Bahrami n’était pas que médecin-psychiatre, il avait aussi le titre de biologiste. Ses diplômes et son travail sur la psychologie humaine dans l’espace, avaient convaincu le comité de direction de le sélectionner pour cette mission.

Le Huygens entrait maintenant dans la chromosphère qui fait deux mille kilomètres d’épaisseur, pour seulement quatre cents kilomètres pour la photosphère dont elle fait le tour. Filant à une vitesse maintenant bien supérieure à 50 000 km/h, le vaisseau ressemblait de l’extérieur à une bille qui pénétrerait dans l’eau. L’Homme ne s’était jamais approché aussi près de son astre, de son étoile qui rythme ses journées, ses saisons, et ses années. Cet astre qui permet la vie, qui permet de voir et donc de contempler. Cet astre qui sculpte la peau avec plus ou moins de douceur, et qui est un interdit absolu pour les yeux. Lumière, telle est la caractéristique essentielle que nous donne à voir le Soleil. Dans toute sa complexité, la lumière est son expression la plus visible sur Terre.

Les capteurs en éveil, le Huygens récoltait une quantité vertigineuse d’informations sur le Soleil, son fonctionnement, ses origines, et donc son futur. Tout ce chemin et tous ses risques pour comprendre comment fonctionne cette lumière, comme fonctionne l’astre dont la survie de l’Humanité dépend. Du Big Bang jusqu’au Soleil, de la lumière originelle jusqu’à la lumière quotidienne, l’Homme a toujours cherché l’origine de la lumière. La lumière essence de vie, la lumière rassurante, la lumière réchauffante, tous ces attributs lui ont donné une place de choix aux Panthéons des religions et de la science.

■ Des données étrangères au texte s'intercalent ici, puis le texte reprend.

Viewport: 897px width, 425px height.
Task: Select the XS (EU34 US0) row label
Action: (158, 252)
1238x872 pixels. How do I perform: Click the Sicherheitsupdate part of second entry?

« Commandant, la mise en orbite est parfaite, aucune tempête solaire à prévoir.

  • Bravo Perreira, profitez-en pour souffler un peu, le voyage retour ne sera certainement pas de tout repos. »

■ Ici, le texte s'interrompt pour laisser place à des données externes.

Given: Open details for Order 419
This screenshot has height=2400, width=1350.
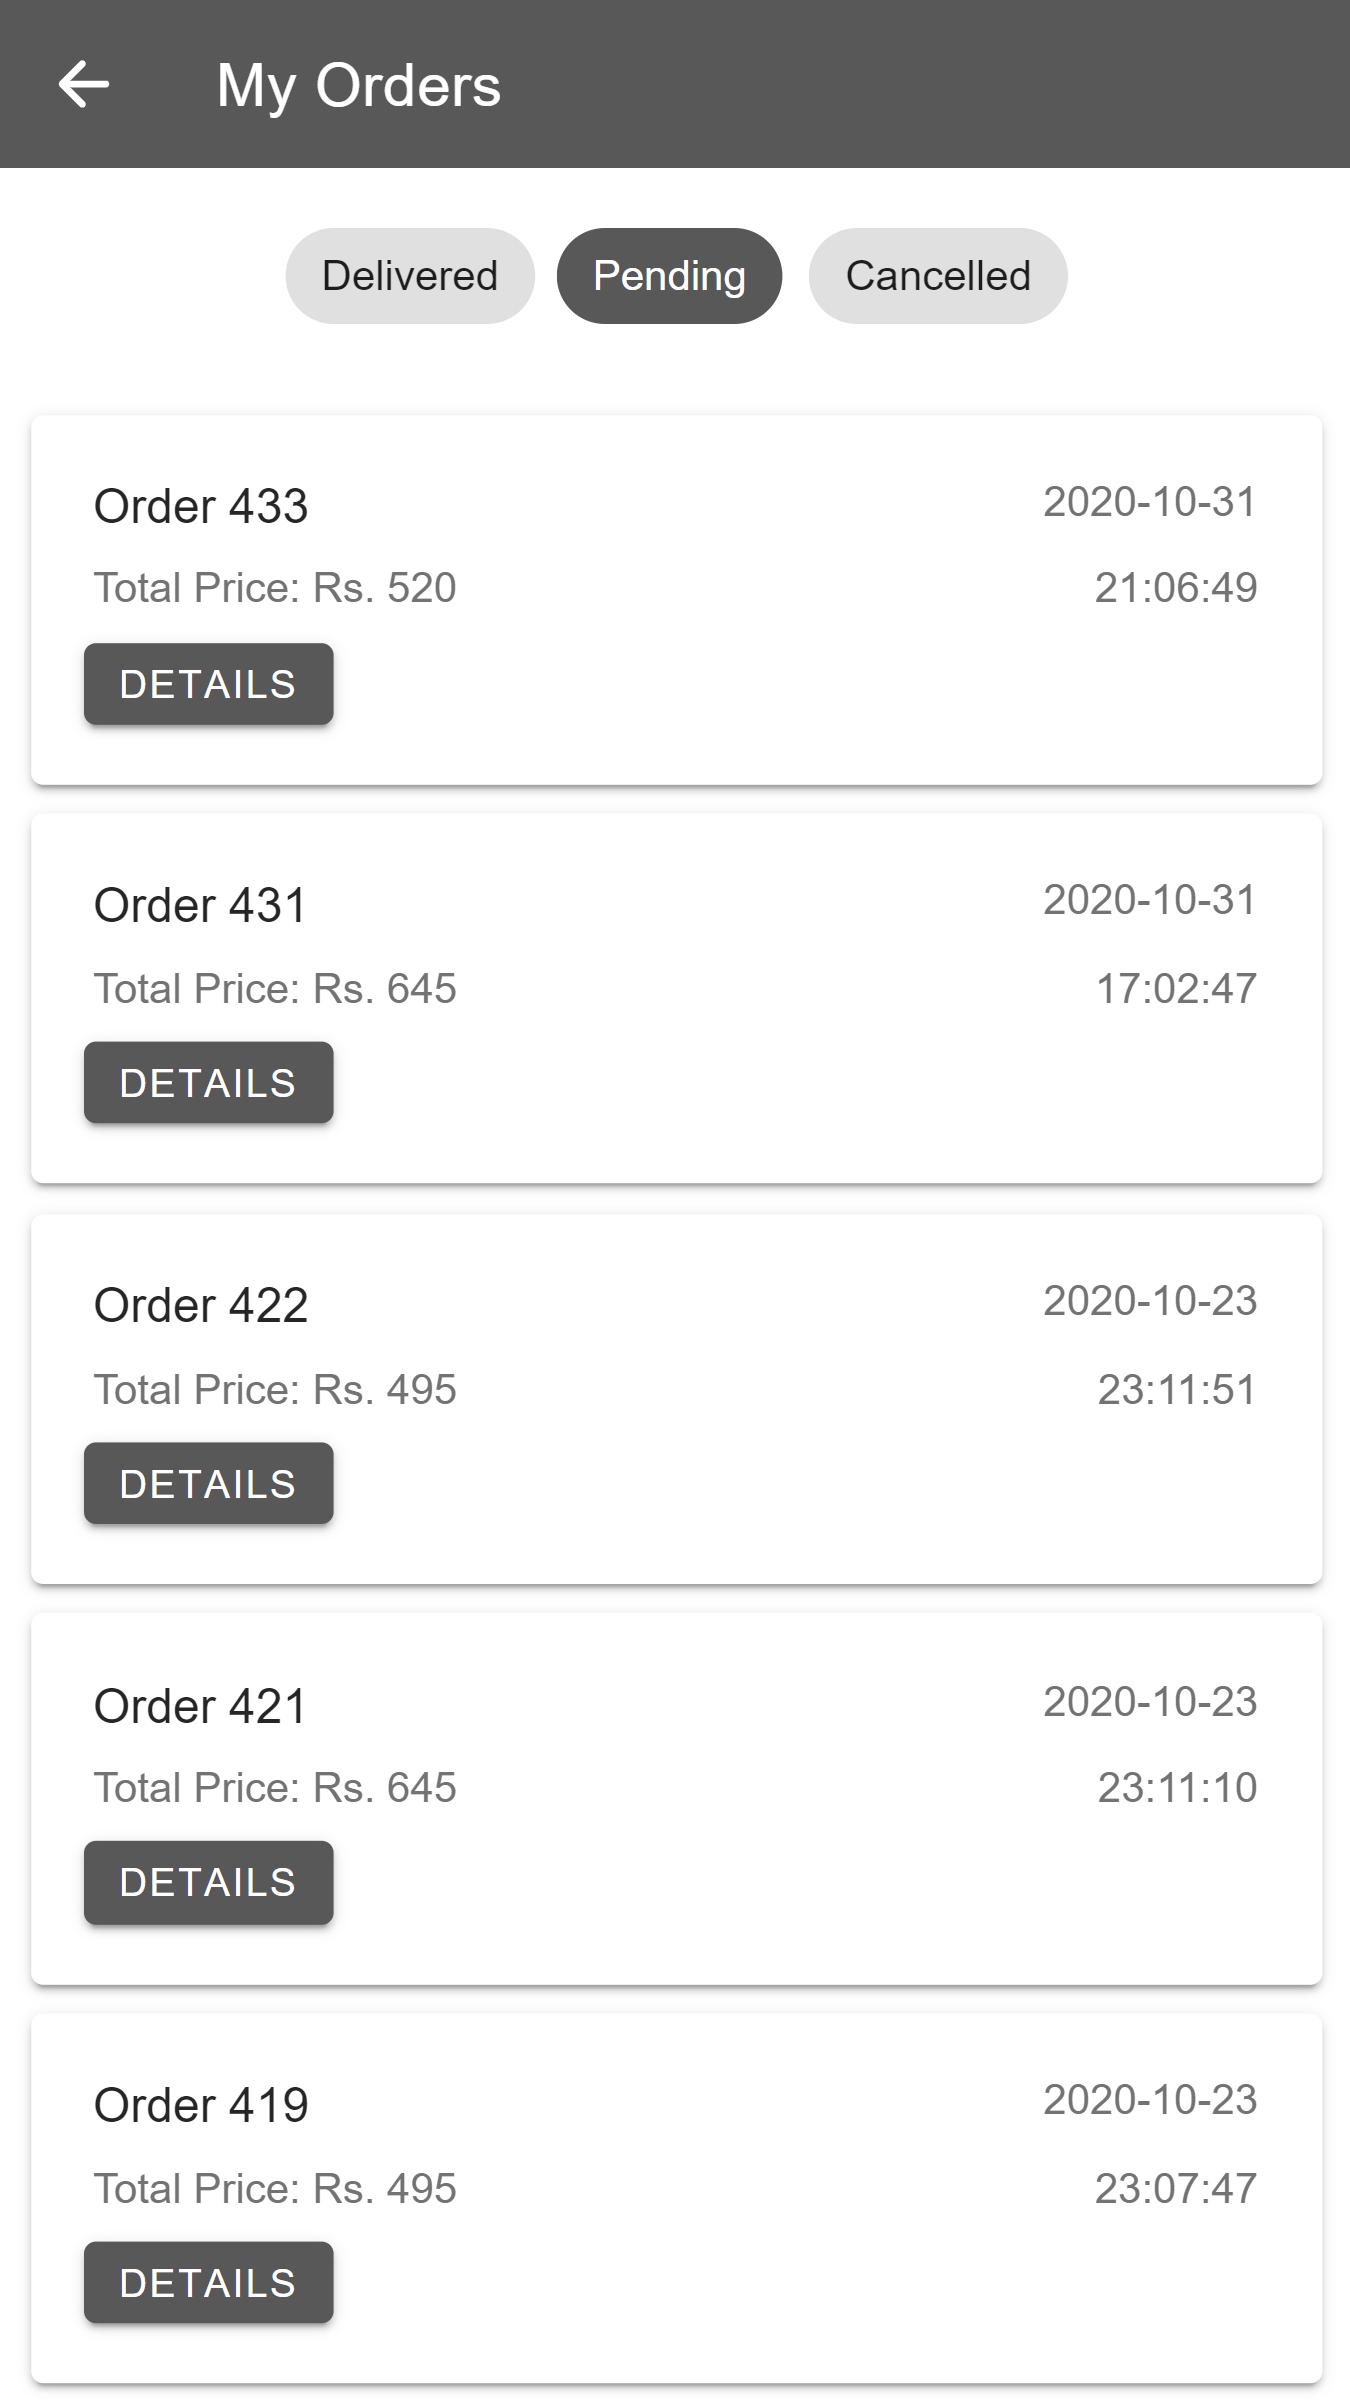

Le voyage retour fut finalement bien moins dangereux que l’aller, et le Huygens parvint à s’extirper de l’attraction gravitationnelle du Soleil. La station orbitale Copernic attendait l’équipage et son vaisseau autour de Vénus. Vénus, la planète-étoile qui avait aussi fasciné l’Homme depuis ses origines, marquerait l’achèvement de cette mission historique.

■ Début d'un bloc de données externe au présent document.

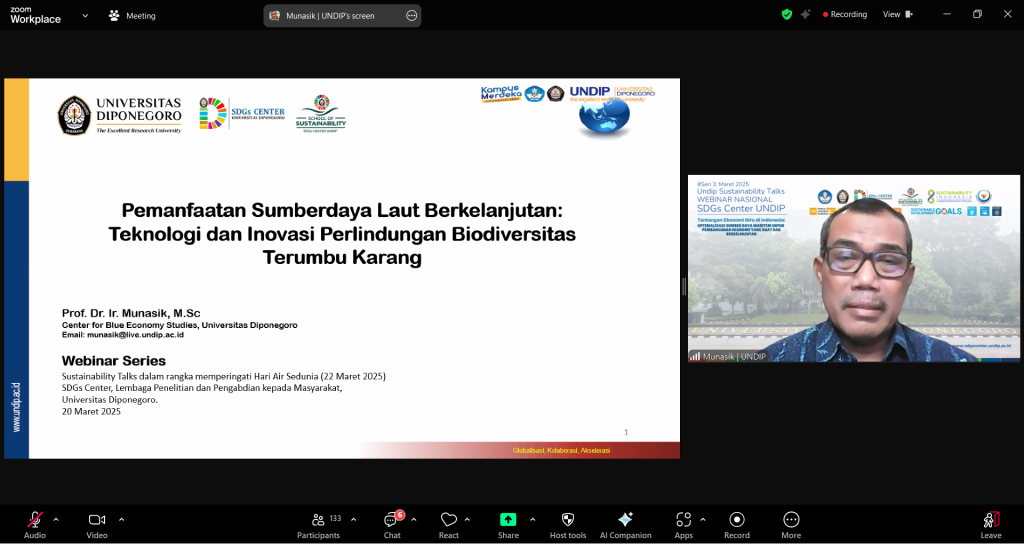Expand the Participants options arrow

pyautogui.click(x=353, y=519)
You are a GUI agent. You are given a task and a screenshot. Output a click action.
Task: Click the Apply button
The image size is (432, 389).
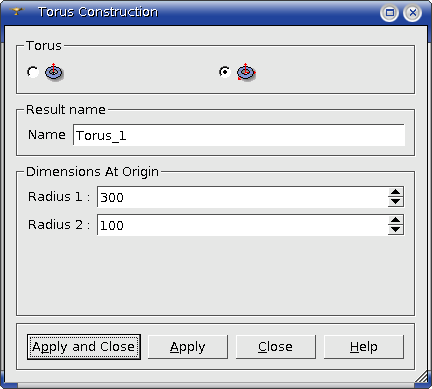(188, 347)
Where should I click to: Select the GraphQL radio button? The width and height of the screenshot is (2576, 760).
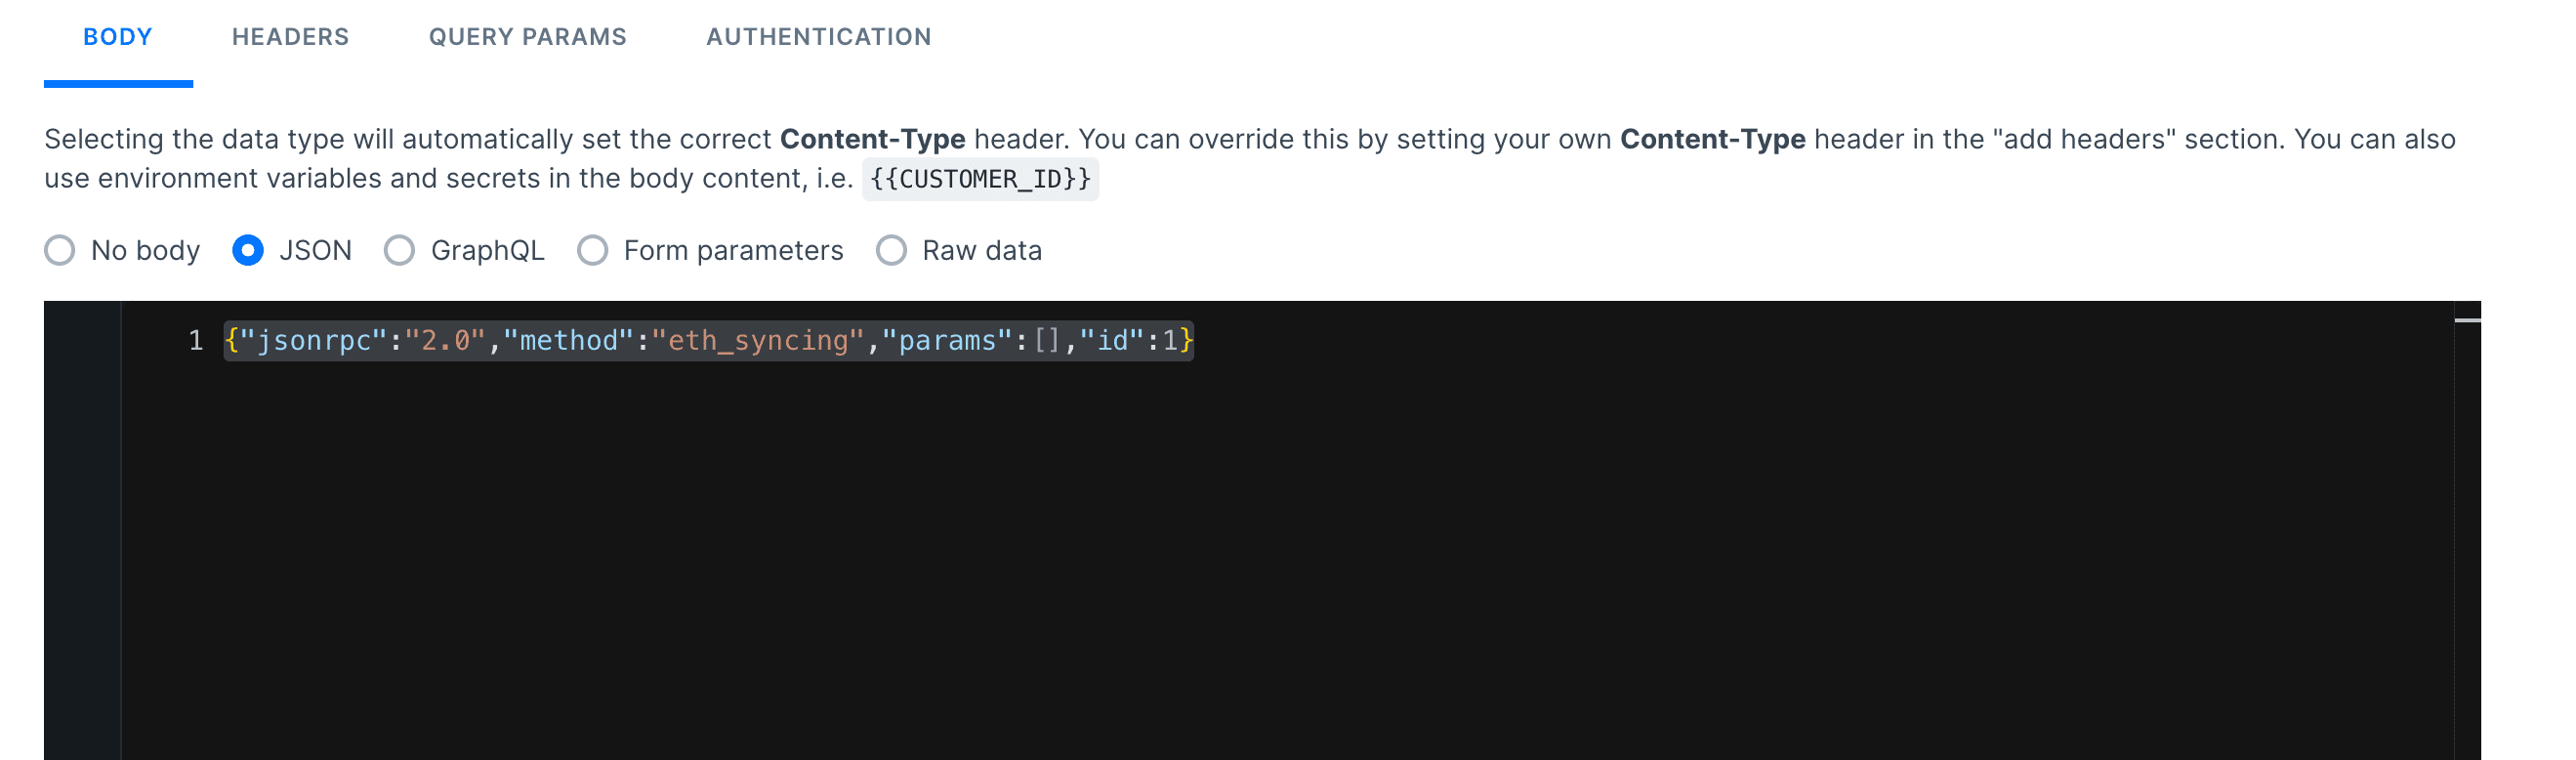coord(399,250)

Finalement les étoiles, comme les lampes, ne sont-elles pas là pour nous guider, nous amener à une meilleure compréhension des choses. De la lumière artificielle qui permet de travailler, se distraire, et voir, à la lumière des étoiles qui renferme les origines de l’Univers, il n’y a peut-être pas tant de différences, toutes deux sont des repères dans l’obscurité.